Hajatan sedekah hasil bumi juga dipercaya oleh kebanyakan warga desa sebagai ‘Tolak Bala’ artinya untuk membebaskan diri dari pengaruh jahat, bencana atau bahaya, penyakit dan sebagainya. tradisi seperti ini sejak turun temurun tetap dijaga oleh warga desa hingga sampai saat ini.

Syukuran sedekah bumi dilakukan oleh masyarakat yang pada umumnya sumber kehidupannya dari ladang, sawah dan nelayan.

Raja dan anak raja dan sesepuh kampung, tokoh adat, tokoh agama dan tokoh masyarakat ‘Manor tor’ bersama, fhoto : Istimewa.

Ritual ini dilakukan atas rasa syukur terhadap hasil bumi yang mereka tuai. Dalam prosesnya, sedekah bumi diawali dengan doa, pengarahan dari sesepuh desa lalu dilanjutkan dengan manor tor oleh tokoh adat dan tokoh masyarakat.

Doa dilakukan terlebih dahulu untuk pemuliaan leluhur dan alam lalu dilanjutkan dengan manor tor yang diiringi musik tradisional gondang dua, manor tor ini juga diiringi dengan lantunan syair yang berbunyi memuja sang pencipta dan nasehat kepada seluruh warga kampung.

Setelah itu, prosesi sedekah bumi dilanjutkan dengan pelaksanaan berbagi makanan, kenduri atau makan bersama.

Biasanya, warga desa memberikan makanannya untuk dibagikan tokoh adat dan tokoh agama kepada masyarakat lalu dihidangkan dan disajikan seterusnya dimakan bersama.

Makanan yang dibagikan itu, biasanya nasi pulut dilengkapi kelapa parut yang sudah dimasak dengan campuran gula merah ‘Inti’ Mandailing-red, nasi putih, gulai ayam kampung dan gulai ikan jurung (Mera).

Nasi pulut yang sudah masak dibawa dari rumah masing-masing peserta itu memiliki arti dan simbol perekat dan pemanis dalam hubungan antar masyarakat desa. Saling berbagi dan peduli, merawat dan mengayomi generasi anak cucu adalah suatu sumber keadilan dan kemakmuran bagi seluruh masyarakat desa.

Tampak antusias warga menyaksikan ragam macam kegiatan yang di gelar di lapangan marajoran, fhoto : Istimewa.
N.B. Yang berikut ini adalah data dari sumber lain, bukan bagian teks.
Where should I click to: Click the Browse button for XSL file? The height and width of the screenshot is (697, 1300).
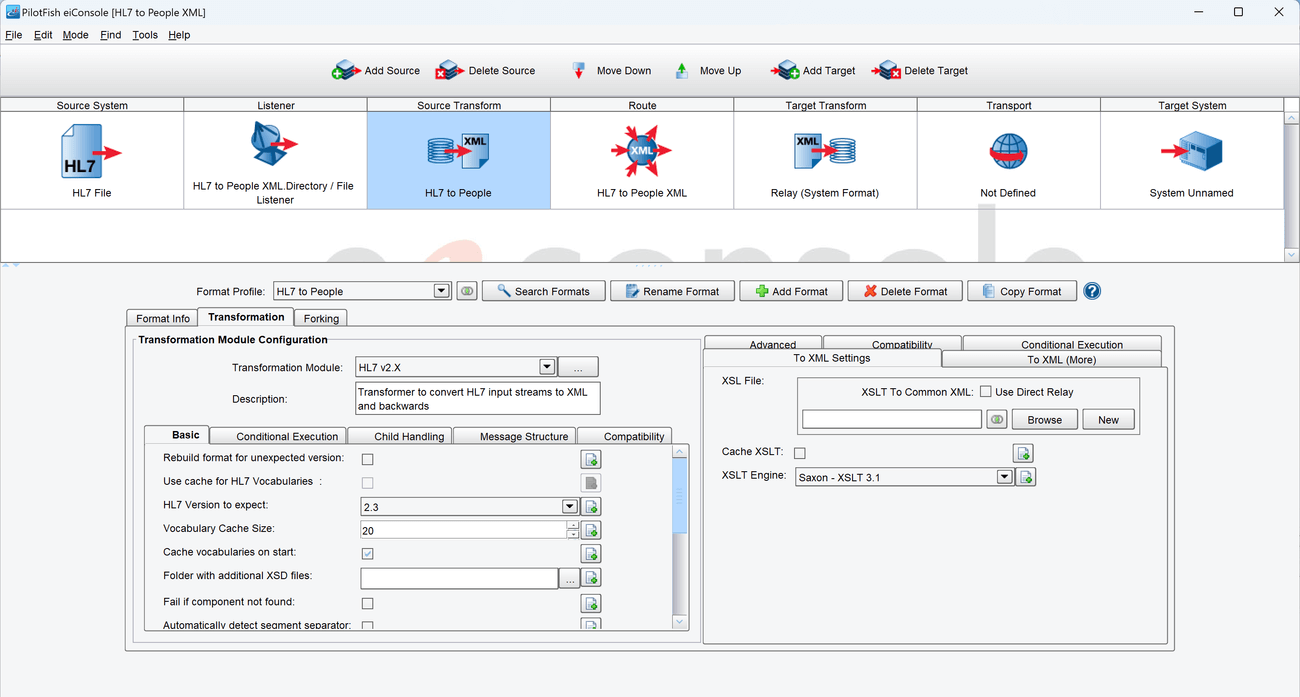pyautogui.click(x=1044, y=420)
Rasa syukur dan terima kasih kepada sang pencipta atas kemurahan alam, kemakmuran dan kesejahteraan yang telah dapat dinikmati oleh seluruh masyarakat kampung itu sendiri.

Syukuran atau sedekah bumi dilanjutkan dengan prosesi manor tor raja-raja dan tetua kampung, serta naposo nauli bulung (pemuda pemudi) yang diiringi musik tradisional gondang dua. Masyarakat manor tor (Menari) dengan berpasang pasangan sebagai simbol kerukunan dan kebersamaan masyarakat desa. (Has)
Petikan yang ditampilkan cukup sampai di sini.